这些简化表明,“Economy of Minds”并非多智能体合作的终极方案,而是证明了“市场机制+无编排”这条路径在原理上可行,并为后续研究留下了拓展空间。
04 单边优化的终结
为何这一方向值得认真对待?AI的部署现实正不可逆地走向多体。当智能体参与交易、投资、供应链管理等环节时,面对的不再是被动环境,而是充满其他策略性行为者的动态市场。在这种环境中,单边优化(模型仅最大化自身目标函数而不顾他者)不仅效率低下,且可能有害,因为激进优化可能将系统从好的均衡推向坏的均衡。
“Economy of Minds”实验的一个重要发现是,没有任何单一专家智能体能独立超越群体整体。即使是最好的专才,也仅在其领域最优,无法覆盖所有领域。只有整个群体作为一个涌现系统运作,才能达到最高性能。这是知识论上的必然,复杂问题的解空间远大于任何单一模型的覆盖范围。合作本身提高了决策上限,前提是合作机制不依赖于中央规划。
当前多智能体系统的核心矛盾在于:用计划经济的方式组织一群从未学过合作的个体,却对它们无法合作感到惊讶。出路不在于设计更好的Orchestrator,每一个更复杂的编排协议都在重复将协调智能集中于单一节点的错误。
出路在于环境设计:为模型提供一个合作有利可图、不合作则破产的生态,让合作能力在经济压力下涌现,而非通过Prompt工程灌输。这是从“设计合作结果”到“设计合作条件”的范式转移。

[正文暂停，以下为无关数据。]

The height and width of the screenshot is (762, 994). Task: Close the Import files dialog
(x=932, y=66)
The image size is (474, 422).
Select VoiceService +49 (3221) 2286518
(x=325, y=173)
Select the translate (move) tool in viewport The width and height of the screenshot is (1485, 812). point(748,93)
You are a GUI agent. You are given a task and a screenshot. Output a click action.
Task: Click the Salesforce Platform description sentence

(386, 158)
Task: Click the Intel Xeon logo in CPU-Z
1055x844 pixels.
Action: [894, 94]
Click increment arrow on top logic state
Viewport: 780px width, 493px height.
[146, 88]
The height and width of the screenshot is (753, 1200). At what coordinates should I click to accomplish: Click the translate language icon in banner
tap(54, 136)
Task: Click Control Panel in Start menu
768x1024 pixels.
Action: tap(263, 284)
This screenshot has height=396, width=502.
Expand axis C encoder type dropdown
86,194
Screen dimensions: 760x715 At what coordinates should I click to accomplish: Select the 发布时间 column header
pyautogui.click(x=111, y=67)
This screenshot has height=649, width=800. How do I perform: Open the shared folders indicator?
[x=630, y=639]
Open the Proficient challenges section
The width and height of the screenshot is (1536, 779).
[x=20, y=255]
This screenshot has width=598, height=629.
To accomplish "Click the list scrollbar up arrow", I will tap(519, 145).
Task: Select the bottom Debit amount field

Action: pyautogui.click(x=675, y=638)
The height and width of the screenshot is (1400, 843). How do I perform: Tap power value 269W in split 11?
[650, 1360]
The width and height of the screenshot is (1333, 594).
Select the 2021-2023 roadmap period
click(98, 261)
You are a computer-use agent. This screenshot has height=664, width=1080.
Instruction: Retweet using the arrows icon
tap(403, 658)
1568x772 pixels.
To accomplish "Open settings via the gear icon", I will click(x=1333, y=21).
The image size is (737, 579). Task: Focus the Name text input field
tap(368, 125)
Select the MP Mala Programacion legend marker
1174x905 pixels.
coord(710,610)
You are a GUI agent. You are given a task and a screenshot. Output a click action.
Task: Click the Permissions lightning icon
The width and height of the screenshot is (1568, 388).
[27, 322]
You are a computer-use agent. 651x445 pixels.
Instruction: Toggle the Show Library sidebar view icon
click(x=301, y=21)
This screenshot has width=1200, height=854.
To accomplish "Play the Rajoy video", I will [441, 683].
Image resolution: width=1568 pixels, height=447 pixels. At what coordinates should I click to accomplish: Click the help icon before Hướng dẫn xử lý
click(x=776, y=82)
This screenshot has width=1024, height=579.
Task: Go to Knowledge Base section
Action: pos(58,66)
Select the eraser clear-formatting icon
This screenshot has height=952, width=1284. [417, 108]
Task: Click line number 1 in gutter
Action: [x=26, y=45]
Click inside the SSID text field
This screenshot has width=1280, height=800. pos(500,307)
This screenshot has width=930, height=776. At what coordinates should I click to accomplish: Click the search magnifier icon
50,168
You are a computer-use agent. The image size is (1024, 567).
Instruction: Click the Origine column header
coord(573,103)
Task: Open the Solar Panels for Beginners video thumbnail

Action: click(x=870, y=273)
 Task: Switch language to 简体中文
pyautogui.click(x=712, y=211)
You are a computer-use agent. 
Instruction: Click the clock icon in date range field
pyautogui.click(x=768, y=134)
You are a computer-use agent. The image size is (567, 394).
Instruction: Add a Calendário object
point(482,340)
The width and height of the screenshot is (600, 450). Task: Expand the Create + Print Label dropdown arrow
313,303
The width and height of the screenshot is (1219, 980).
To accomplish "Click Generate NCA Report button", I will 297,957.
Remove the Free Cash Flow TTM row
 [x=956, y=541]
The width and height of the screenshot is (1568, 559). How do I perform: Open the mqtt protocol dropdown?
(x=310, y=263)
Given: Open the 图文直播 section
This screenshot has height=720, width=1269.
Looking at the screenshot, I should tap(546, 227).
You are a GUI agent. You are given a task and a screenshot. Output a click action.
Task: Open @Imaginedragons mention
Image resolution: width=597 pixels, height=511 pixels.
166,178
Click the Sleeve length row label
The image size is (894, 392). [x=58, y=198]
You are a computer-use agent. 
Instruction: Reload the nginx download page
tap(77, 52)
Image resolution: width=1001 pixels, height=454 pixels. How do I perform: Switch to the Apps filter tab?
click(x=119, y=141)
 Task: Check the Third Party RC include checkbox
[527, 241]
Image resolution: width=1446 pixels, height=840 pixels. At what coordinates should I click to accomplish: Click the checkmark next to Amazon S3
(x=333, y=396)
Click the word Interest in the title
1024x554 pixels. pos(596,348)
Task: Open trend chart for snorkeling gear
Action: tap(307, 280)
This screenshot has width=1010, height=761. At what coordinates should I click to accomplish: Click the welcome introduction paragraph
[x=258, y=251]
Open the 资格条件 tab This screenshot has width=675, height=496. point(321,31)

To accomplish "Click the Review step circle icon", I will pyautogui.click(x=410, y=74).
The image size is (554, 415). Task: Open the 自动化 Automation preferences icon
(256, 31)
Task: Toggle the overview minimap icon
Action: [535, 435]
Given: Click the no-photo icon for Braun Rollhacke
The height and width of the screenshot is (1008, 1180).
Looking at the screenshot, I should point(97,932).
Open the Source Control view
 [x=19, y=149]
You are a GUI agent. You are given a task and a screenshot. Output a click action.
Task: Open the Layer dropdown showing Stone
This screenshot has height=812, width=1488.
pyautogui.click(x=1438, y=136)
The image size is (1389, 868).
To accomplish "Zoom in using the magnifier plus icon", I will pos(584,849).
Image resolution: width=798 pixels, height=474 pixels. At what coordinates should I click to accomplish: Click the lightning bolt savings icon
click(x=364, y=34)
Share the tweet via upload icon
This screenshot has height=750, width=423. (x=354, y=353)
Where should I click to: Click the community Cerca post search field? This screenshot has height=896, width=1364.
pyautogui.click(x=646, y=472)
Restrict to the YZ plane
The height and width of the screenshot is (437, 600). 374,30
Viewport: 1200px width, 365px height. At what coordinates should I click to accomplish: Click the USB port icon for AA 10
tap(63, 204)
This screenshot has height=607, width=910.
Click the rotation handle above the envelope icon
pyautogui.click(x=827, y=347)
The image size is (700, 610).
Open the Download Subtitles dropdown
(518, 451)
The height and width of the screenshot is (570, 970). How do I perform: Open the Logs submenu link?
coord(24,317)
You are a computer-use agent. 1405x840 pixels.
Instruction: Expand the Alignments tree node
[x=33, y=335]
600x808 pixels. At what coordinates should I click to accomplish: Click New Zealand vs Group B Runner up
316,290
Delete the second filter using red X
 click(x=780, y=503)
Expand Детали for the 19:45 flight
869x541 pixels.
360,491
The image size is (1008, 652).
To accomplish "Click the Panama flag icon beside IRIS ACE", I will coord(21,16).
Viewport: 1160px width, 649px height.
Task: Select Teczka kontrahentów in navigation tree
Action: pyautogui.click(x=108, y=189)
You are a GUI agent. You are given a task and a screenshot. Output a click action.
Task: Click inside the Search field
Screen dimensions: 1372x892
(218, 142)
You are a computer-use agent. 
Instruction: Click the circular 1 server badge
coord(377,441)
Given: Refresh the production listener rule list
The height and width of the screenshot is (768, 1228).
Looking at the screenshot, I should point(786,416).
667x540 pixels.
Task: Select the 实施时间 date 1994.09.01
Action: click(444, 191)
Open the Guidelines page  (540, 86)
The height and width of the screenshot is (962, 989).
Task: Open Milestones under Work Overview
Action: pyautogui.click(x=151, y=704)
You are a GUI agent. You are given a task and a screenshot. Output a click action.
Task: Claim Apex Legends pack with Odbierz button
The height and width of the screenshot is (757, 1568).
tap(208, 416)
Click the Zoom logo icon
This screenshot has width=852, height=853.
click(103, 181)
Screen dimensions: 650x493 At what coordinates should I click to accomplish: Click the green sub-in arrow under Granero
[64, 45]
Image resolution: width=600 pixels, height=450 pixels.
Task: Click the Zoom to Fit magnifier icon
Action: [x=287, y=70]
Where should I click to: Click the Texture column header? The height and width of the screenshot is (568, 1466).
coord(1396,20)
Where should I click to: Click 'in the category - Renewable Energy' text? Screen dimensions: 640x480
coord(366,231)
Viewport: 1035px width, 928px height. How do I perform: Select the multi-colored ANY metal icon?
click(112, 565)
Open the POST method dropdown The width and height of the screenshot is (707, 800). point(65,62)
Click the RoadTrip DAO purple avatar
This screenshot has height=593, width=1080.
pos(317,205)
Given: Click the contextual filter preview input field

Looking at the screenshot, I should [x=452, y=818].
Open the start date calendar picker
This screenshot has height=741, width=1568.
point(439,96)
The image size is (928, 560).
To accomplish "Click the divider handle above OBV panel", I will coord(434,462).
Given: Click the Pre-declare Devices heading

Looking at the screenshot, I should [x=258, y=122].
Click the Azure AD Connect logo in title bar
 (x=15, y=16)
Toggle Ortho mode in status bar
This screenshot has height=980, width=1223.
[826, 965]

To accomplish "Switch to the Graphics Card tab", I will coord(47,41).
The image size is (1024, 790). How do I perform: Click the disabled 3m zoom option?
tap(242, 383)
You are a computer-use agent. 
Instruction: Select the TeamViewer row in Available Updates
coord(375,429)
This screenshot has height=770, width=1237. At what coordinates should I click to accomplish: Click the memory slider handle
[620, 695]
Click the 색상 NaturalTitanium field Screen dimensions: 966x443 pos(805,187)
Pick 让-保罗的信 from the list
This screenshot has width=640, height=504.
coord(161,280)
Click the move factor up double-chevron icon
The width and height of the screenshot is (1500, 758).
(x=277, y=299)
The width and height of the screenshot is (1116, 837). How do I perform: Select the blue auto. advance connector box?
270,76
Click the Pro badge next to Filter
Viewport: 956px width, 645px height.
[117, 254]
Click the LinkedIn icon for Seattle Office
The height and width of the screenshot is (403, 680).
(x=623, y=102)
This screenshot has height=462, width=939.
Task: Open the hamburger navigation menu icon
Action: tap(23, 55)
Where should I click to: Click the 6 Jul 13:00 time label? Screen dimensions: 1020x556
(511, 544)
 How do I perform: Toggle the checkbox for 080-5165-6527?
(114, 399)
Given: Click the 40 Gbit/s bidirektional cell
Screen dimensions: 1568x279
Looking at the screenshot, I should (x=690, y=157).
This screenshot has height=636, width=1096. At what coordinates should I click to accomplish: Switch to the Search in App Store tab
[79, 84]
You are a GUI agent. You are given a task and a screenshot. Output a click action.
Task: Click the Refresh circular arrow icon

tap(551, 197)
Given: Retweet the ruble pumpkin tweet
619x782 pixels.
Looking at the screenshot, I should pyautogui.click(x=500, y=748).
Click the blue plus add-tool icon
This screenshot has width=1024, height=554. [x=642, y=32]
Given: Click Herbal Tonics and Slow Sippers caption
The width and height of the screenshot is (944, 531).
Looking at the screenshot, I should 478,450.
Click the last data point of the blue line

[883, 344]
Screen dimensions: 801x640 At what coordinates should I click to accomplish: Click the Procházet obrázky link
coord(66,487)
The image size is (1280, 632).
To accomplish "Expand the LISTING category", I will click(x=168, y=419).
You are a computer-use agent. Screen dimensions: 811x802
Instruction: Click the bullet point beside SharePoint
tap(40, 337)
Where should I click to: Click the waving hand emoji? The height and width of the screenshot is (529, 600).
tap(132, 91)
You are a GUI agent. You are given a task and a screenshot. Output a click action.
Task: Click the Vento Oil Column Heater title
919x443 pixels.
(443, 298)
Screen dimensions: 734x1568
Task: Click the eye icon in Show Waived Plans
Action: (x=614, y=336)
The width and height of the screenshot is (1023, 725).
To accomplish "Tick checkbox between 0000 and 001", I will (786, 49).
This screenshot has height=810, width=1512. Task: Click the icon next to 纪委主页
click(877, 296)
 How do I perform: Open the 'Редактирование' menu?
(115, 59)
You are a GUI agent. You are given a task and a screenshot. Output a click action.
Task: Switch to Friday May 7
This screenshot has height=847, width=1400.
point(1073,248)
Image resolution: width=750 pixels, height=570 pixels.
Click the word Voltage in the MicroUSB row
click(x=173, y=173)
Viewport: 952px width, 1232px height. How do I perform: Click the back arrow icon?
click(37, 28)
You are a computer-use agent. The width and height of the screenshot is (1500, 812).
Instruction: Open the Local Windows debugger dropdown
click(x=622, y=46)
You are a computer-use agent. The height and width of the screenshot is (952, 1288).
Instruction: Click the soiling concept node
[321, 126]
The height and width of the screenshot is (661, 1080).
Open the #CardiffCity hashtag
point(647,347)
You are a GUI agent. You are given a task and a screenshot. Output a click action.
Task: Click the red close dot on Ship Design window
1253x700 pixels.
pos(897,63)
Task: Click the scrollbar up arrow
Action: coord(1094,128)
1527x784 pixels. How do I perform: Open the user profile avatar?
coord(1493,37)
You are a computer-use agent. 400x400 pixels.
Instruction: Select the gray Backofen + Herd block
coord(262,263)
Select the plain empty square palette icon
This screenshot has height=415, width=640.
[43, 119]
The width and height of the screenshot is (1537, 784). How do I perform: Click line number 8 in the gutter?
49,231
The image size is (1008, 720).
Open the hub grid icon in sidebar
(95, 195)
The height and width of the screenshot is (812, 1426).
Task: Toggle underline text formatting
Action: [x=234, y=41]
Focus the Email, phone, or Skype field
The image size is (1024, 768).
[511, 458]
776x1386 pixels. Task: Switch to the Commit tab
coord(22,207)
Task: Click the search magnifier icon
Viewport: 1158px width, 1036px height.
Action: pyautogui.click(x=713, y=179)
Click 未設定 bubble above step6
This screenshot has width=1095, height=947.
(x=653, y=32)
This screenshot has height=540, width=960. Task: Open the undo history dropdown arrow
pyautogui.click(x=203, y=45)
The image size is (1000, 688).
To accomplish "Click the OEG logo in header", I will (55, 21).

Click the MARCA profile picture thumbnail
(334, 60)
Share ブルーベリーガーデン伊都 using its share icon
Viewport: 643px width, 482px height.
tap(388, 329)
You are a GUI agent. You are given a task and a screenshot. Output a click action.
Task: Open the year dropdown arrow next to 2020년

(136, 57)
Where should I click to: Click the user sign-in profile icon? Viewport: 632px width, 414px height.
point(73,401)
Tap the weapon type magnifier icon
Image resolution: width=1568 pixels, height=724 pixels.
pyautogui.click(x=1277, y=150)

“Solipsistic SI”证明了为何编排协议对有能力的智能体结构性不可执行;“Economy of Minds”证明了市场机制可替代编排。两篇论文的交汇点,预示着多智能体AI系统正从计划经济时代迈向市场经济时代。
这不意味着Orchestrator会立即消亡,正如计划经济取代市场经济并非一夜之间。但如果想让不擅长合作的AI学会合作,就不要给它们写剧本,而是提供一个市场。